This November, one of the most closely watched Senate races is Pennsylvania’s matchup between Democratic nominee John Fetterman and his Republican opponent Dr. Mehmet Oz. Given how close the polls are, Black voter turnout will be vital in deciding to whom the seat will go, the Associated Press reports.
Given the current 50/50 makeup of the Senate, each party has a significant interest in how results shake out. If the Democrats win, they hope to widen their advantage to pass abortion and (hopefully) voting rights protections. Republicans will seek to do the complete opposite, like installing a national abortion ban. However, given how crucial the next few weeks will be, Black voters may be the deciding vote.
Nine in 10 Black voters nationally voted for Joe Biden in 2020, according to AP. In Pennsylvania, the support was similar, at 94%. Black voters have the most significant amount of voting power in Philadelphia. Still, some, like the executive producer and host of Reality Check Charles Ellison, say that Democrats lack a message to bring to the Black community.
“There’s just not this realization that’s occurring that Pennsylvania is a national battleground and Philadelphia is the cornerstone in that,” Ellison said. “And the only way you’re going to get Philadelphia and the only way you’re going to get Pennsylvania is through maximum Black voter turnout.”
For Fetterman, Democrat Josh Shapiro’s campaign said it is investing $3 million in Black voter outreach. This includes going to Black churches and businesses, constructing a platform to expand pathways to jobs, and creating wealth in Black communities. In Oz’s case, he’s taken the Republican playbook of saying that Democrats have failed to protect Black communities from crime and gun violence.
In a recent town hall at a recreation center in northeast Philadelphia, a Black supporter Rev. Mark Tyler said Fetterman supports things that Black voters care about, “such as bringing jobs to ‘America’s poorest big city,’ ending environmental racism, and supporting stronger funding for city schools.”

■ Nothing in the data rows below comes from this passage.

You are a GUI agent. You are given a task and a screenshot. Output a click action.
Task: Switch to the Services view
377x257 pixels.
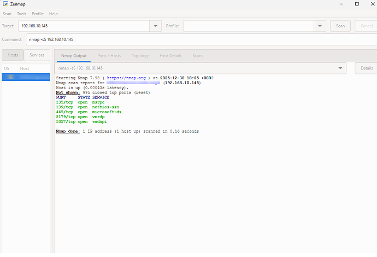[37, 55]
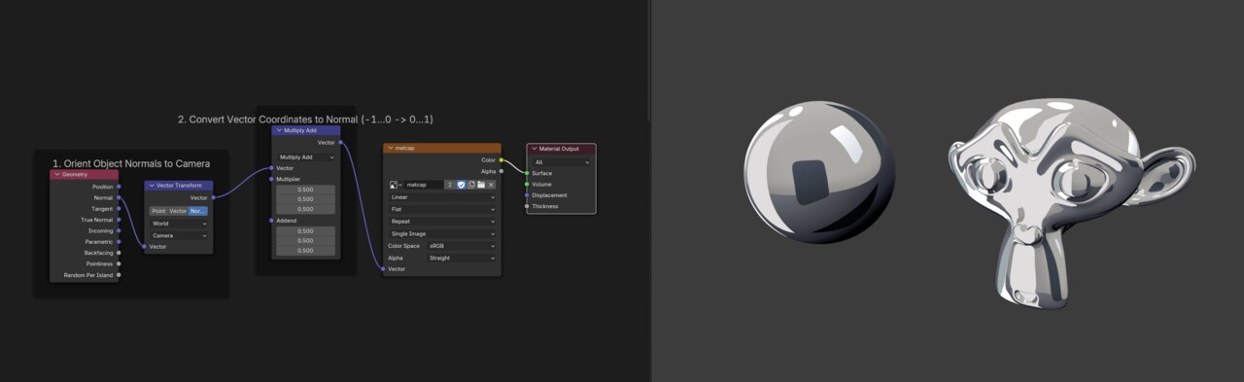Click the Geometry Normal output socket
This screenshot has height=382, width=1244.
point(119,197)
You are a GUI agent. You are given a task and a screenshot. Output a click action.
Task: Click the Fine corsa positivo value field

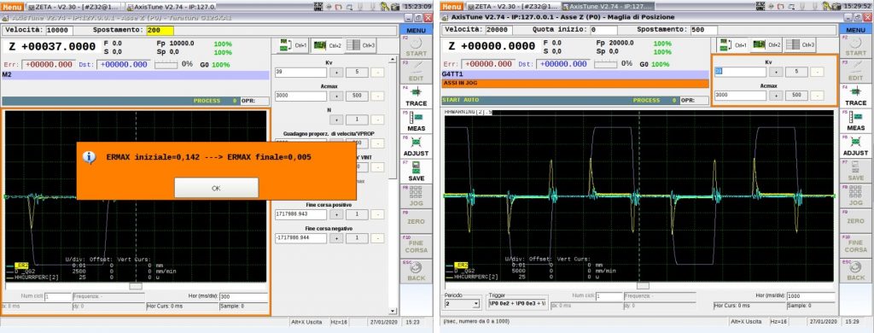coord(300,215)
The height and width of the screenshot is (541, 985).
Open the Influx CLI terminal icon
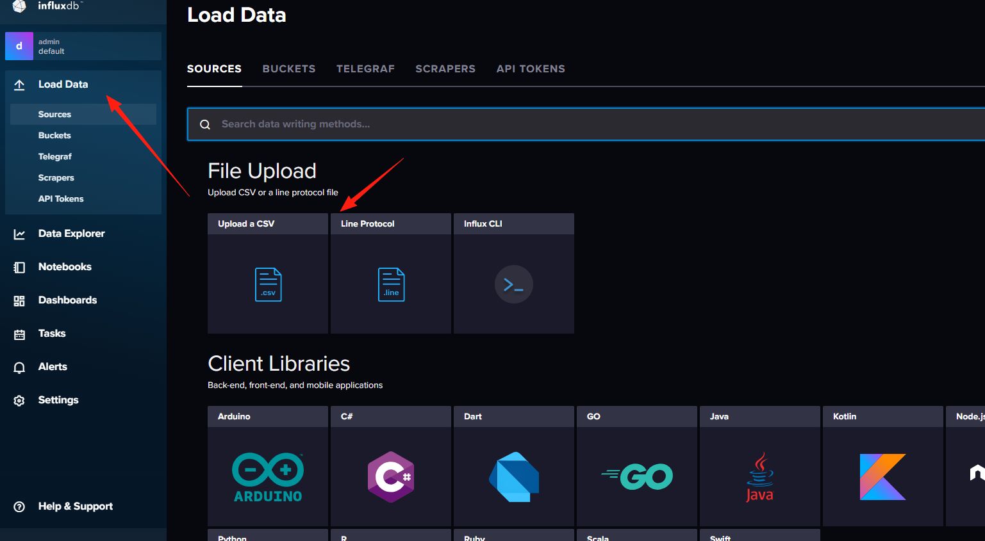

Oz spoke about his work to raise money for scholarships for Black medical students. However, when asked by a spectator about what he would do for the Black community, Oz replied that he’d “bring more tax dollars for private schools and to open liquefied natural gas export stations in the city to bring wealth into the community.”
25-year-old registered Democrat Love Williams said he wasn’t sold on Oz or his ideas.